*** Task inputs Section Begins ***
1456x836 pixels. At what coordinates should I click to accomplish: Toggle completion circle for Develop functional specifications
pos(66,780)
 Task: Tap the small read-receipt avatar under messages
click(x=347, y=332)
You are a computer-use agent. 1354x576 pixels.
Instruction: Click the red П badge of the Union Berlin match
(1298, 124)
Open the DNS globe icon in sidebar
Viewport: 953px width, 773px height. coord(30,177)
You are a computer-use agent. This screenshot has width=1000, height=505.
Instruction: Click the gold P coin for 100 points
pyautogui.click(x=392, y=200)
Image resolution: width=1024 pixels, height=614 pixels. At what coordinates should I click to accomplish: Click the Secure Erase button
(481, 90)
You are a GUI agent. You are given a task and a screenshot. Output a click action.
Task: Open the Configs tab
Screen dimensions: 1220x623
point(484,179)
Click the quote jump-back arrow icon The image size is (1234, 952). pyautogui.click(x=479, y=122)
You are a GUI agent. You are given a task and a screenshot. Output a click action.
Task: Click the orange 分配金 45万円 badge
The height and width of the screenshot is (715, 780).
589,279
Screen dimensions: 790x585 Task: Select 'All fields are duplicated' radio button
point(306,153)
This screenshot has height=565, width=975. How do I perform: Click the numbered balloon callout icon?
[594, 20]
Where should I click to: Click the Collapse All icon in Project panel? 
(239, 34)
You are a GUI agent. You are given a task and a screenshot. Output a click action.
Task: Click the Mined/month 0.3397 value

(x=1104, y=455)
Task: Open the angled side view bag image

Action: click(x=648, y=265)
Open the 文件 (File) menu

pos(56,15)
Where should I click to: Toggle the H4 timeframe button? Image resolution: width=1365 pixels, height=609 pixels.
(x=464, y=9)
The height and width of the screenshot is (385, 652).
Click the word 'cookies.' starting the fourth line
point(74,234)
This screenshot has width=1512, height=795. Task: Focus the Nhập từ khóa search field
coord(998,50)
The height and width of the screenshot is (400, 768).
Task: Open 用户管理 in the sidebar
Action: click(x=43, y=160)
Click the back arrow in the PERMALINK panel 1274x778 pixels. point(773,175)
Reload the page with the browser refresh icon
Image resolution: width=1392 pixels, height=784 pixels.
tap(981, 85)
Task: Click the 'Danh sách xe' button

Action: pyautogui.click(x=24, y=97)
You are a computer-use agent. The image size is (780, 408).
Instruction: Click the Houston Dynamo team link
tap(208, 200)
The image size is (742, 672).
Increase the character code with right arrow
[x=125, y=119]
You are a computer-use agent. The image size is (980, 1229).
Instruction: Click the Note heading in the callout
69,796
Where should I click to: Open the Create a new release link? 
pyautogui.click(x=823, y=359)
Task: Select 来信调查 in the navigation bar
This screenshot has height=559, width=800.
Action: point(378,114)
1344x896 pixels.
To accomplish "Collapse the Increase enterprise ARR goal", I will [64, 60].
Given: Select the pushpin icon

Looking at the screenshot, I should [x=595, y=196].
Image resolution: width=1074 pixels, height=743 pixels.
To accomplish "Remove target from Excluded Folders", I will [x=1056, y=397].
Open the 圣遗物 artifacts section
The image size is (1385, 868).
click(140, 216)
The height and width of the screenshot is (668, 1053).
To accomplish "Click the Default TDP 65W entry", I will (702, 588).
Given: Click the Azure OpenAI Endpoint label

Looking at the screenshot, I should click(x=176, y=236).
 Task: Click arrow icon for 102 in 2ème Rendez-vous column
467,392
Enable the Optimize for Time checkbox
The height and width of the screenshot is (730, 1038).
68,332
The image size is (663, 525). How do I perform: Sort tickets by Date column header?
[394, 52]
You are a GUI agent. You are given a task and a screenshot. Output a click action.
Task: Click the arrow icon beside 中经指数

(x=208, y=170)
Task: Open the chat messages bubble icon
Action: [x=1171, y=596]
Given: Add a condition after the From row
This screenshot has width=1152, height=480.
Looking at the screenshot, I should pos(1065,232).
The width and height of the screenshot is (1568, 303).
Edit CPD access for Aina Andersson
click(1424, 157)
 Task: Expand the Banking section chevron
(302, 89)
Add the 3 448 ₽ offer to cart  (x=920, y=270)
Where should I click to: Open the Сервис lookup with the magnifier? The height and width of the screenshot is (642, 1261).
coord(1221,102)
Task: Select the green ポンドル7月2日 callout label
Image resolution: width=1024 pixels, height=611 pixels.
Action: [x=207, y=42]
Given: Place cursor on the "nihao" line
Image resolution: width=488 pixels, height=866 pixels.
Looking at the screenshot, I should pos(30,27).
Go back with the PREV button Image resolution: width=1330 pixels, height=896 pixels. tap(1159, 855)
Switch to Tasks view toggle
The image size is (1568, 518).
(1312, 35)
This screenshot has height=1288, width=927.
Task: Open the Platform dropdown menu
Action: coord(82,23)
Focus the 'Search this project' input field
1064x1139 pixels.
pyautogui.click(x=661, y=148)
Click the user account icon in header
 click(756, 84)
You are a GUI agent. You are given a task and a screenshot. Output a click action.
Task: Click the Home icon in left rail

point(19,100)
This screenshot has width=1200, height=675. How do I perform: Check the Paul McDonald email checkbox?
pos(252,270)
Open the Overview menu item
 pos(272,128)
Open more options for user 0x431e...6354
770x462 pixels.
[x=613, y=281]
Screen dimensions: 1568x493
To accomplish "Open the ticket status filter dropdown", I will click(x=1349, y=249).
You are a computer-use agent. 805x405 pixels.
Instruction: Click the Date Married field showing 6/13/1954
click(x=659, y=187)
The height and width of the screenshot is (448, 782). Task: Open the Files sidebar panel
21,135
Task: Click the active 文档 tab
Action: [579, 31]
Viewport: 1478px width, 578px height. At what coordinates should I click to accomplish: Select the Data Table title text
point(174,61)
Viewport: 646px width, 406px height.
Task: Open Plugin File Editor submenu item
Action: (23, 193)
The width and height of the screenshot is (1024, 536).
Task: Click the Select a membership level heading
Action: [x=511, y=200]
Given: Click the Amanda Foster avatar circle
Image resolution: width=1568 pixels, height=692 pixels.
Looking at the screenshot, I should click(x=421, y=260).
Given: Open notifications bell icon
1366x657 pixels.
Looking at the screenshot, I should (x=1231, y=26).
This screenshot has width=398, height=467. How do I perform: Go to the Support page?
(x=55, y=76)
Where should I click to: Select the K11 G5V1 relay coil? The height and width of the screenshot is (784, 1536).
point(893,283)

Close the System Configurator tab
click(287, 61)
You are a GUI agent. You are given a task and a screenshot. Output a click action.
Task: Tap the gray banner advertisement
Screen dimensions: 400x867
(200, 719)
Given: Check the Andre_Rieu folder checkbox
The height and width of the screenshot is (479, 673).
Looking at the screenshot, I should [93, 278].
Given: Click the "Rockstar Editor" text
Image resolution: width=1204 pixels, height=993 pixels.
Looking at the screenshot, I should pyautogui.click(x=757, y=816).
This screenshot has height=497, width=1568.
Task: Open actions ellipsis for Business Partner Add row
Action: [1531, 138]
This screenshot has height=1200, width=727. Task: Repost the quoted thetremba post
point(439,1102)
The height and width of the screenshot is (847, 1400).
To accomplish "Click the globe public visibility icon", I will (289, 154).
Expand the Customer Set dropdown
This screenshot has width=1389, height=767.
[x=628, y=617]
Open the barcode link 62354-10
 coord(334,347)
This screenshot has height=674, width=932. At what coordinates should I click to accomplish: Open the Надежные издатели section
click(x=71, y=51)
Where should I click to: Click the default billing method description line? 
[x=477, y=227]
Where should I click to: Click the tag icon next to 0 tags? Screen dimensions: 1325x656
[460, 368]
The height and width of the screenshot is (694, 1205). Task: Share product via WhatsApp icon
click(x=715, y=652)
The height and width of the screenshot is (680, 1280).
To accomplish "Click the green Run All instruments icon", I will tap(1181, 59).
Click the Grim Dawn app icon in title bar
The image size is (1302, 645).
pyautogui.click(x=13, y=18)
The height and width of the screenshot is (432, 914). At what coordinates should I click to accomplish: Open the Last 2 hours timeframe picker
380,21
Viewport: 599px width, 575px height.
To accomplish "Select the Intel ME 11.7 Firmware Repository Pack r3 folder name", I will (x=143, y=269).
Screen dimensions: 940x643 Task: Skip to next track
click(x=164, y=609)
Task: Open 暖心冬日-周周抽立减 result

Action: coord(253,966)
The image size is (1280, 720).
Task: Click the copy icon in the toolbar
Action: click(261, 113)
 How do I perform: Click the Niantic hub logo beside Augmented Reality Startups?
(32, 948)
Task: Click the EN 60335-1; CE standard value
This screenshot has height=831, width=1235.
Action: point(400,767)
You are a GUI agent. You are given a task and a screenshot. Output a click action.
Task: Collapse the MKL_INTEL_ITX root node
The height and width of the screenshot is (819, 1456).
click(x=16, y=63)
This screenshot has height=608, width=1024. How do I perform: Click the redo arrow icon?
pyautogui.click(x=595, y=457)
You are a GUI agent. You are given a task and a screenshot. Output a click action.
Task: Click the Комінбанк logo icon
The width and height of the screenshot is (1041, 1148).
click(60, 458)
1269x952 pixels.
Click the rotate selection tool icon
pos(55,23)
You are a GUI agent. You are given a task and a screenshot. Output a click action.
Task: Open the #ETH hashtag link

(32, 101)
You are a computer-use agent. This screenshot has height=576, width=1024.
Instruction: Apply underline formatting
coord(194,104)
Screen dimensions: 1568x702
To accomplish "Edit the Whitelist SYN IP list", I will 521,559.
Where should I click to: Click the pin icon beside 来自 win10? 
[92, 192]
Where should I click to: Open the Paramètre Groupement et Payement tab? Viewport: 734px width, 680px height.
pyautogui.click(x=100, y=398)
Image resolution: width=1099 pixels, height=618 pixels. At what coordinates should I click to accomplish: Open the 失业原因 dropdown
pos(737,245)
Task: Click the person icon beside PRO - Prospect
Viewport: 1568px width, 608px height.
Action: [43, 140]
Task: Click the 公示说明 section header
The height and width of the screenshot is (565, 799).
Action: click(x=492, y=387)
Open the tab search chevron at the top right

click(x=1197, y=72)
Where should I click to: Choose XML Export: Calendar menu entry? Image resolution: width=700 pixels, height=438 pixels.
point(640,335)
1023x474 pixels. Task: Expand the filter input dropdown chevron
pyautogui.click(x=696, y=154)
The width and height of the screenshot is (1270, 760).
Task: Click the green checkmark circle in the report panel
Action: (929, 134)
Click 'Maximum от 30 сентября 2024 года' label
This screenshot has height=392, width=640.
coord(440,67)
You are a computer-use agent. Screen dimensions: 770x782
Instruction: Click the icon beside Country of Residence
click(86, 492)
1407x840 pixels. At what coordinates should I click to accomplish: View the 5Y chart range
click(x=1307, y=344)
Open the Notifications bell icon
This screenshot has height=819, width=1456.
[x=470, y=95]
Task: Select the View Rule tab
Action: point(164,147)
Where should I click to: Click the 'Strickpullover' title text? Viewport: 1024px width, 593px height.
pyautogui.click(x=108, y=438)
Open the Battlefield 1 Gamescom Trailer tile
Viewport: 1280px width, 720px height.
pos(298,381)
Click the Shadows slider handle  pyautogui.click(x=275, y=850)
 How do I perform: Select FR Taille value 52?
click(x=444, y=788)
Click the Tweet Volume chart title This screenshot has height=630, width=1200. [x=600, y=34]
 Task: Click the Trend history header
*** Task inputs Section Ends ***
◆ **What you have to do**
Would you show every line in the data above that contains the string "will"?

◆ **Answer**
To accomplish "Collapse the Increase enterprise ARR goal", I will [64, 60].
To accomplish "Remove target from Excluded Folders", I will [x=1056, y=397].
To accomplish "Click the Default TDP 65W entry", I will (702, 588).
To accomplish "Open the ticket status filter dropdown", I will click(x=1349, y=249).
To accomplish "Click the globe public visibility icon", I will (289, 154).
To accomplish "Click the green Run All instruments icon", I will tap(1181, 59).
To accomplish "Select the Intel ME 11.7 Firmware Repository Pack r3 folder name", I will (x=143, y=269).
To accomplish "Edit the Whitelist SYN IP list", I will 521,559.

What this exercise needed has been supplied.